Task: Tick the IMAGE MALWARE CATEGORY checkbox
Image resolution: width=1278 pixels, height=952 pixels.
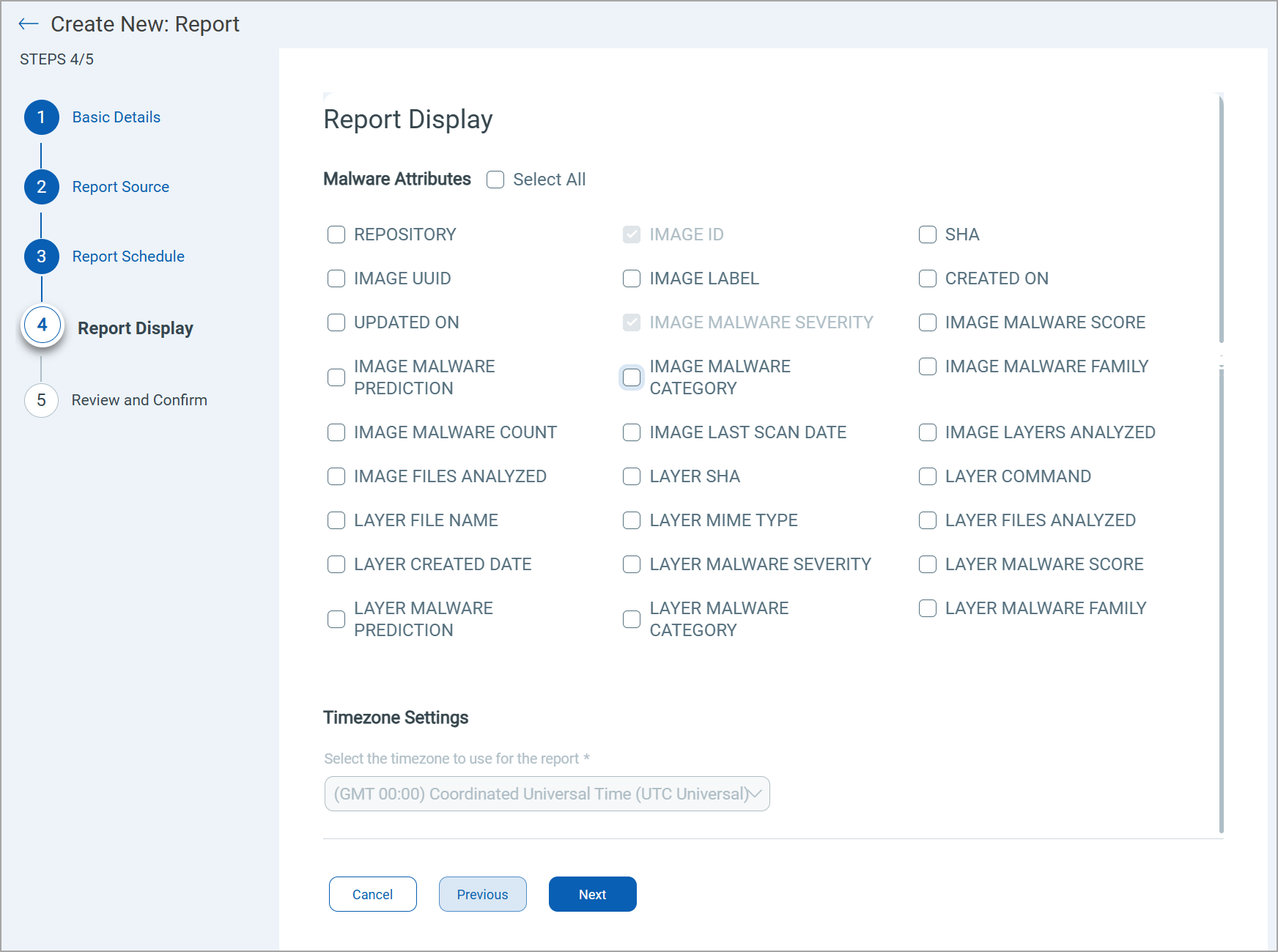Action: (632, 377)
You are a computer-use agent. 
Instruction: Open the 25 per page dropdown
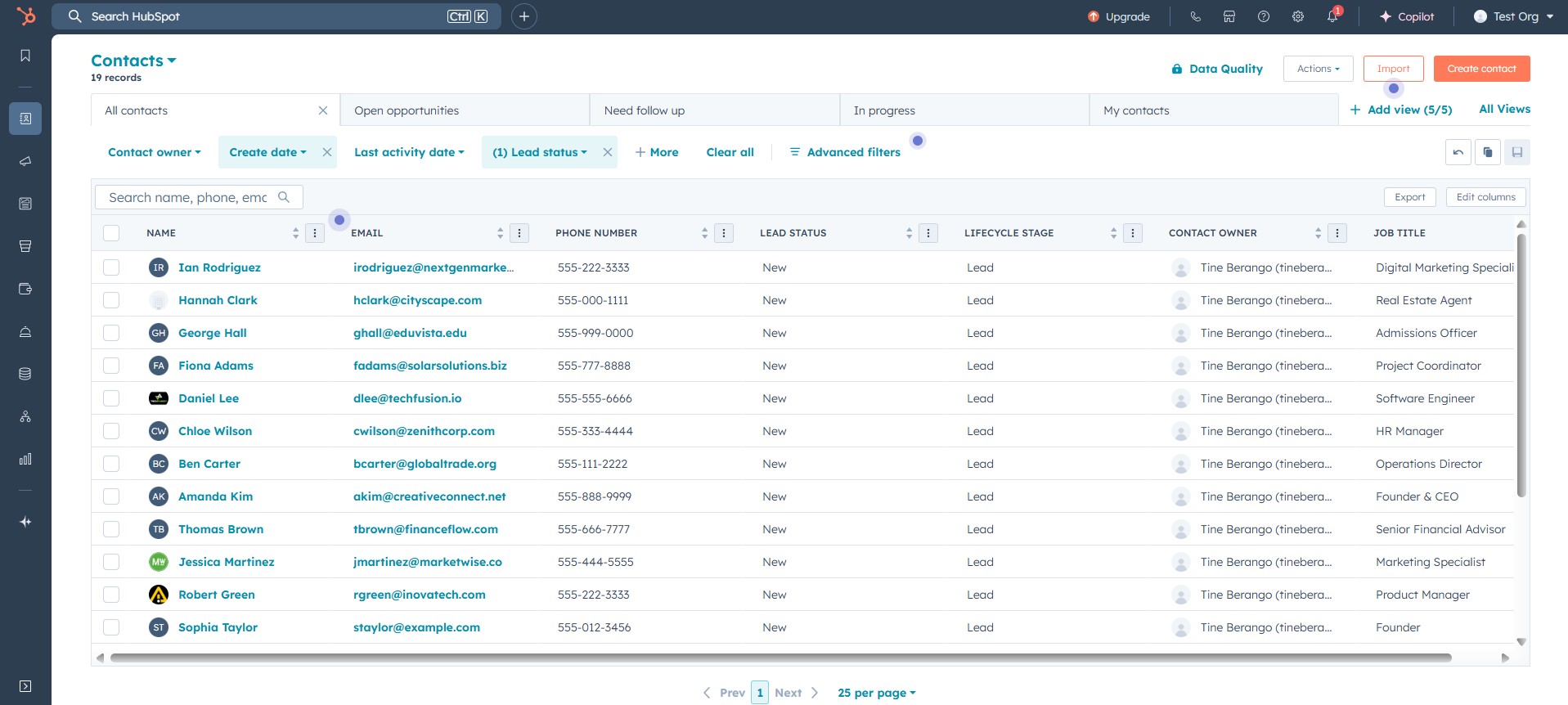(x=876, y=693)
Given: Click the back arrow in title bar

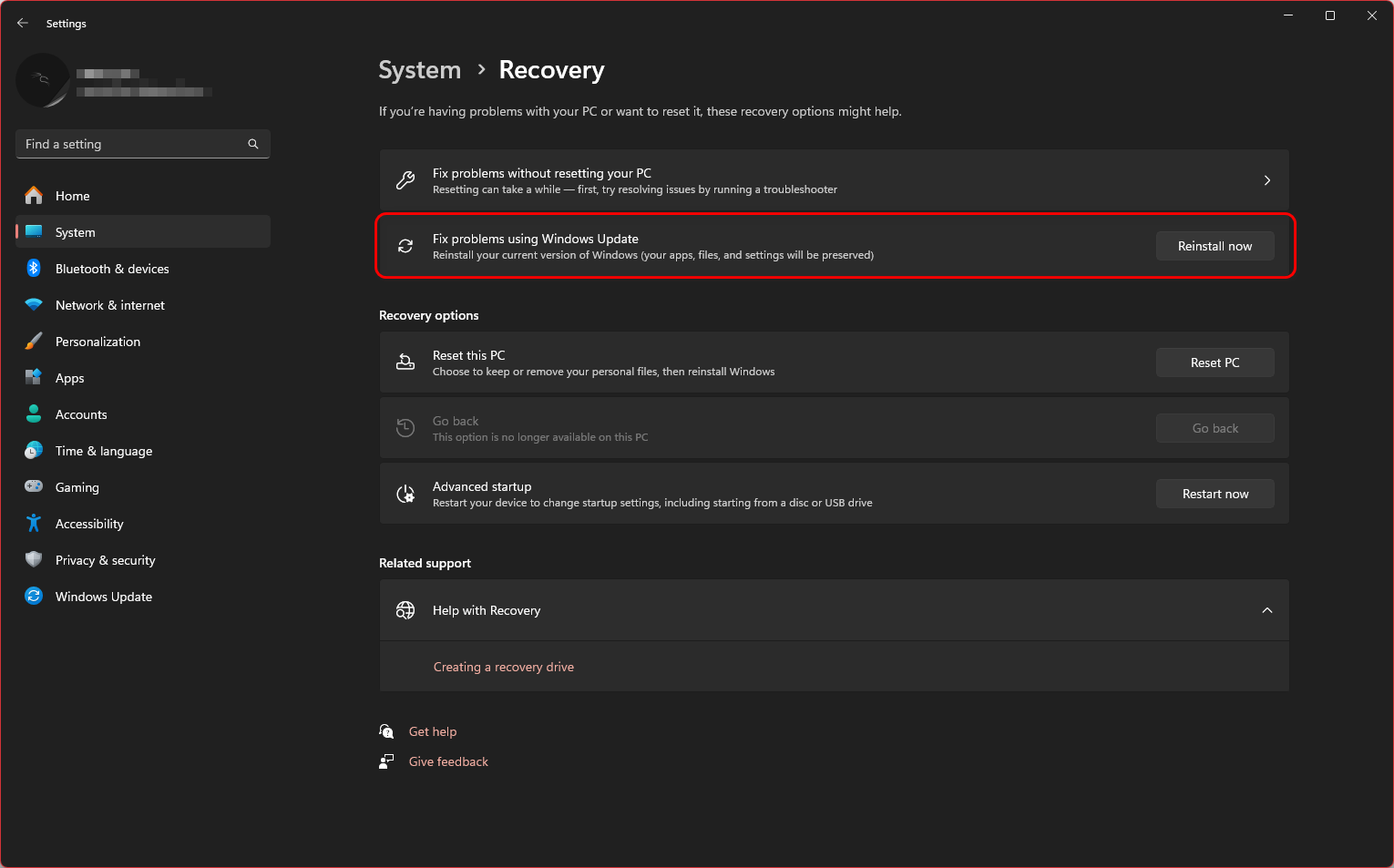Looking at the screenshot, I should tap(23, 24).
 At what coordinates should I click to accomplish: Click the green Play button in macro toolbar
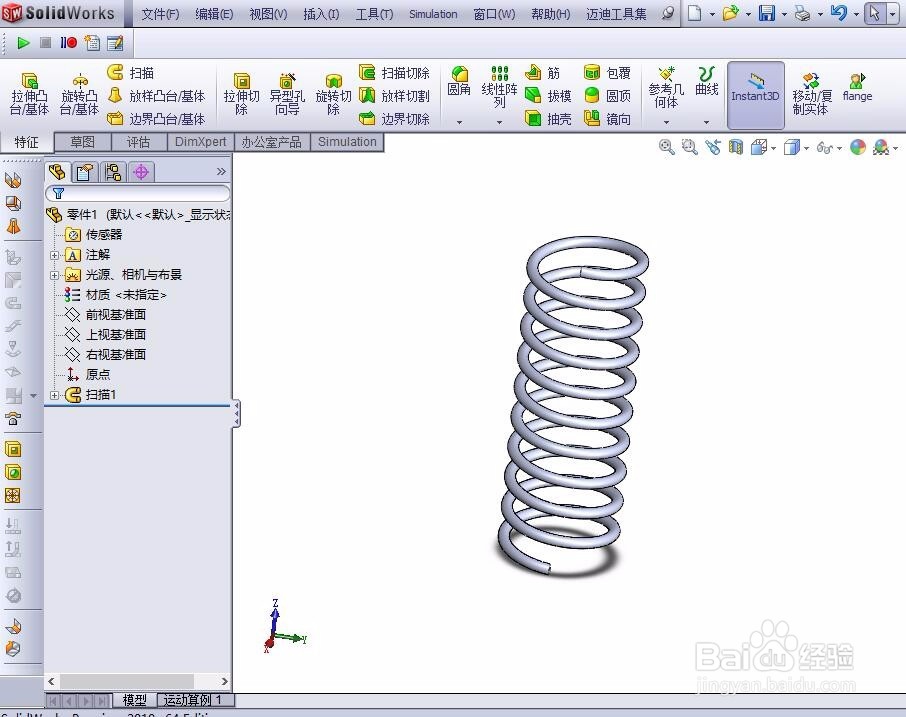[x=23, y=42]
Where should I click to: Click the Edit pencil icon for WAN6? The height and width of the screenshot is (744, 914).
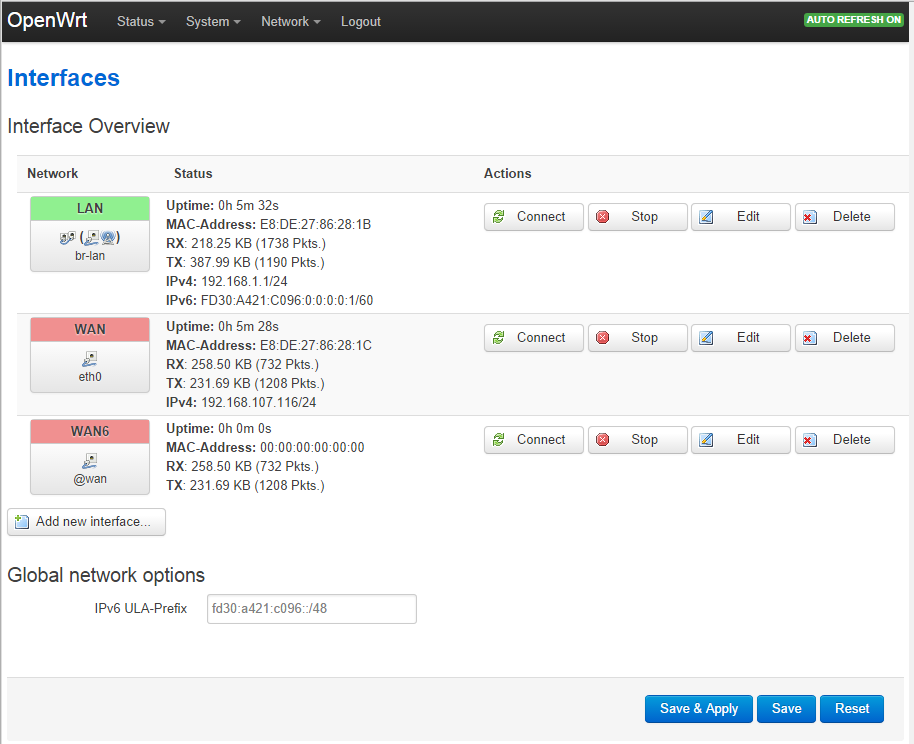[x=706, y=440]
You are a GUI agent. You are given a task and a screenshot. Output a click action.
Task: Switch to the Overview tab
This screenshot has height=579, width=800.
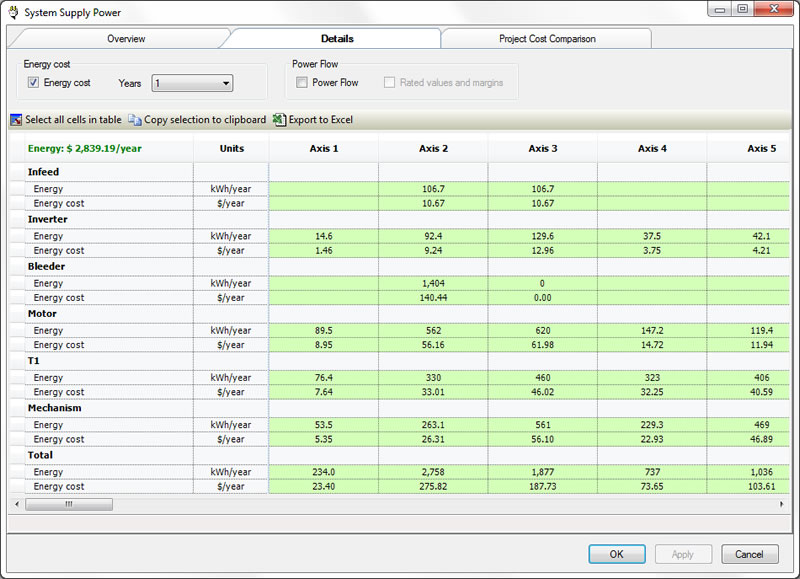point(126,39)
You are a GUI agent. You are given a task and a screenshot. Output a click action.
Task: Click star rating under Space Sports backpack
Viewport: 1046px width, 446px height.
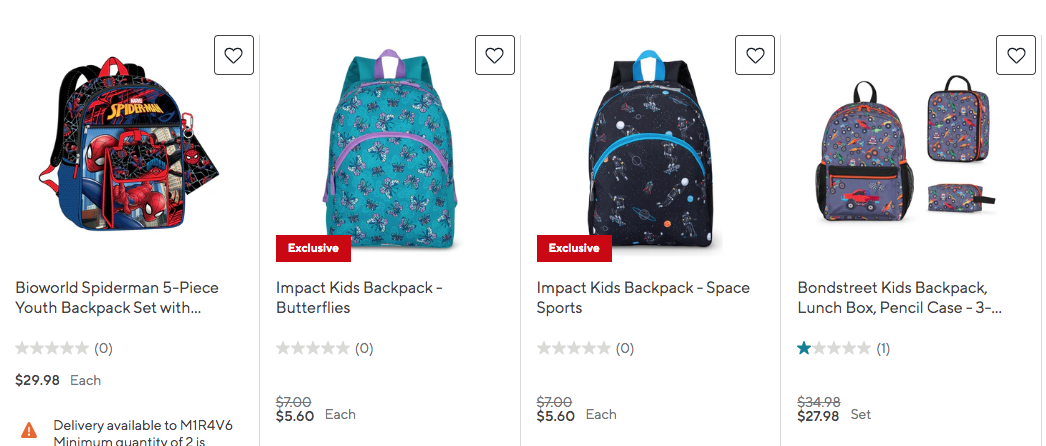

···

Task item
Your copy should repeat each entry above exactly but contain no pictures.

Output for this task
Task: Tick the IMAGE MALWARE CATEGORY checkbox
Image resolution: width=1278 pixels, height=952 pixels.
Action: (632, 377)
You are a computer-use agent. 
Instruction: Open the 25 per page dropdown
(x=876, y=693)
Given: Click the back arrow in title bar

Looking at the screenshot, I should tap(23, 24).
 At what coordinates should I click to accomplish: Click the green Play button in macro toolbar
[x=23, y=42]
Where should I click to: Click the Edit pencil icon for WAN6? The height and width of the screenshot is (744, 914).
[x=706, y=440]
You are a GUI agent. You are given a task and a screenshot. Output a click action.
Task: Switch to the Overview tab
This screenshot has height=579, width=800.
point(126,39)
You are a GUI agent. You are given a task and a screenshot. Output a click action.
Task: Click star rating under Space Sports backpack
Viewport: 1046px width, 446px height.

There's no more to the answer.